SAIA DO SOL E DA CHUVA, ENTRE...

A morada é simples, é sertaneja, mas tem alimento para o espírito, amizade e afeto.



terça-feira, 24 de abril de 2018

ARREPARE BEM



*Rangel Alves da Costa


Entonce ocê vem dizê que tem a sabedoria. Haverá de ter, mai coisa de ané no dedo e paletó apretado. Mai assevero que o saber é de todo mundo, os de ané e os sem ané. As veiz somente os dedo sabe munto mais.
Eu mermo num troco minha enxada pru caneta de jeito ninhum. Tomem num troco meu ranchim pru bangalô de jeito ninhum. Se tenho porta e tenho janela, se tenho quarto e cama, entonce minha casinha é um palacete.
Sou de ninhum istudo, bem sei. Das letra num sei de nada e das escrita tomem. Num sei o que ler e munto meno iscrevê. Mai tomem sei que munto dotô num tem a ciença que tenho. Pode ser fromado, dotô, mai sei munto mai cuma pobe trabaiadô.
Nasci aqui e vou morrê aqui. Meu mundo é esse aqui. Minha escola tomem. Os livro tão adiante, na natureza, as letra pru riba da terra, tudo espaiada em grão. E se sei prantá e coiê, entonce sou dotô no livro da terra.
E se arguém chega de longe eu nem pregunto pru lá fora. Haverá mundo mió que esse aqui? Meu sinhô, aduvido que arguém chegue dizeno que adiante a vida é boa, que tem tufo de mato e catingueira, que tem passarim e cantiga das foiage. Tem não, meu sinhô, tem não.
Probeza? Sim. Munta.
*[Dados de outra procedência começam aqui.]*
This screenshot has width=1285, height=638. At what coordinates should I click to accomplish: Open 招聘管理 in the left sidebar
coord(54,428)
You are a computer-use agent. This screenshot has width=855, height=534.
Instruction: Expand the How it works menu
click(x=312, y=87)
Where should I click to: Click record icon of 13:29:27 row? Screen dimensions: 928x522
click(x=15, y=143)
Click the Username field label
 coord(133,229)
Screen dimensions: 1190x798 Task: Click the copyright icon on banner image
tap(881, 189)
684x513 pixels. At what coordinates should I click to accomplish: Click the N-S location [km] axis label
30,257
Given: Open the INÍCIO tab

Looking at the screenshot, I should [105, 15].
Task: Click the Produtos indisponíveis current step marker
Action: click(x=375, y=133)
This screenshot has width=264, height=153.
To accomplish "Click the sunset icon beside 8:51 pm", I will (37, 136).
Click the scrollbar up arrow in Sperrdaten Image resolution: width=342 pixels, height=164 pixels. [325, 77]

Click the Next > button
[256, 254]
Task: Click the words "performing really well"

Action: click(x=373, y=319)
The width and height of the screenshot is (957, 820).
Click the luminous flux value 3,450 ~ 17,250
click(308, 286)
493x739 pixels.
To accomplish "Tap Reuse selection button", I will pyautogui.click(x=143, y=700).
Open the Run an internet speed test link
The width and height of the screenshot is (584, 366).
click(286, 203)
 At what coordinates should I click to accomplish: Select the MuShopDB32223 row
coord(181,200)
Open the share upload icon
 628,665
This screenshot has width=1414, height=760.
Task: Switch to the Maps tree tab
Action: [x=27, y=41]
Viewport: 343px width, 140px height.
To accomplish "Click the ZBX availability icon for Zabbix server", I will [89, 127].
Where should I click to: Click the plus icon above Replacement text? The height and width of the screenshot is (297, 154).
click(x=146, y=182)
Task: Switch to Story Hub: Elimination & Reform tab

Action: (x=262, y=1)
Mai munto deferente das probreza que os da cidade pensa que nóis tem. Decerto que a probreza da gente, merma fartando dinhero e mai, é munto mai riqueza que a riqueza que munto pensa que tem. Mai probe que nóis, a verdade.
Me diga se num é riqueza ter o de comê, o de bebê, o de sustentá a vida. Pa vivê o homi num percisa de luxo não, percisa de paz, de panela no fogo, de prato na mesa, de quartinha cum água, de rede pa discansá.
Uso roupa veia e num troco pru nada. Meu roló tá no couro e no osso e aina assim é o de uso. Chapéu de paia ou de couro é quarqué um, tudo eu uso. Mai num ando sujo não. Merma vestino gibão, no calorzão danado, ninguém vai fazer a vorta pru caso de arripunação.
Drumo cum a cabeça pro riba da peda, se for perciso. Agora me diga, seu moço, quantos outo que é rico, que vive no tudo ter, adromece cum a paz pru todo lugá? Eu drumo inté pru riba da cansanção, da urtiga, debaixo do tufo de mato. E nada me tira o sono não.
Nunca matei nem nunca roubei. Nem rolinha fogo-pagô tenho matado mai. Me dói pru dento quano vejo a mardade pru mardade. Sou cronta ferrá o garrote, sou cronta a chibata no lombo. Se dói na gente, entonce pruque não haveria de doer nos bichinho? Mai tem munta gente mardosa demai.
Drumo poquim. Quem é da terra acorda no madrugá. O galo aina nem cantou e já tô abrino a porta de traiz. Aceno fogo de lenha, boto chaleira no fogo, torro perna de preá, se tiver. Adespoi jogo um moio de farinha e já me apronto pru dia. Despoi disso é só enxada, enxadecos, foice, facão. E uma vaqueirama de quano em veiz.
Quano o dinhero é pouco a gente inventa o de comê. Nem sempre nóis faiz a feira, mai sempre tem uma coisinha pa num deixá a barriga vazia. Caça num existe mai nem eu sou mai de caçr. Certa feita, inté parma nóis comeu. E num é coisa ruim não. Mai nada iguá a uma fruta do mato.
Bebo minha pinguinha aqui mermo. Sempre um restim de pinga. Num deixo fartá não. Mai pinga da boa, de raiz de pau, que tomem seuve cuma remédio. Aceno meu cigarrinho de paia e adespoi me assento debaixo do umbuzero ou pru riba de um tronco de pau. Entonce cunveuso com a natureza, os bicho, com a ventania que vem.
Saí daqui quero não. Nasci aqui e agora vou morrê. Pru riba deu a terra que tanto gosto e que é minha vida. Inquanto isso, levano a vida mai Filozinha, mai a fiarada, mai o que gosto de ter no meu mundo.
E meu mundo é esse, assim. De lua e de sol, de noite e de dia, nas lonjura de tudo. Num há mundo mió não, meu sinhô.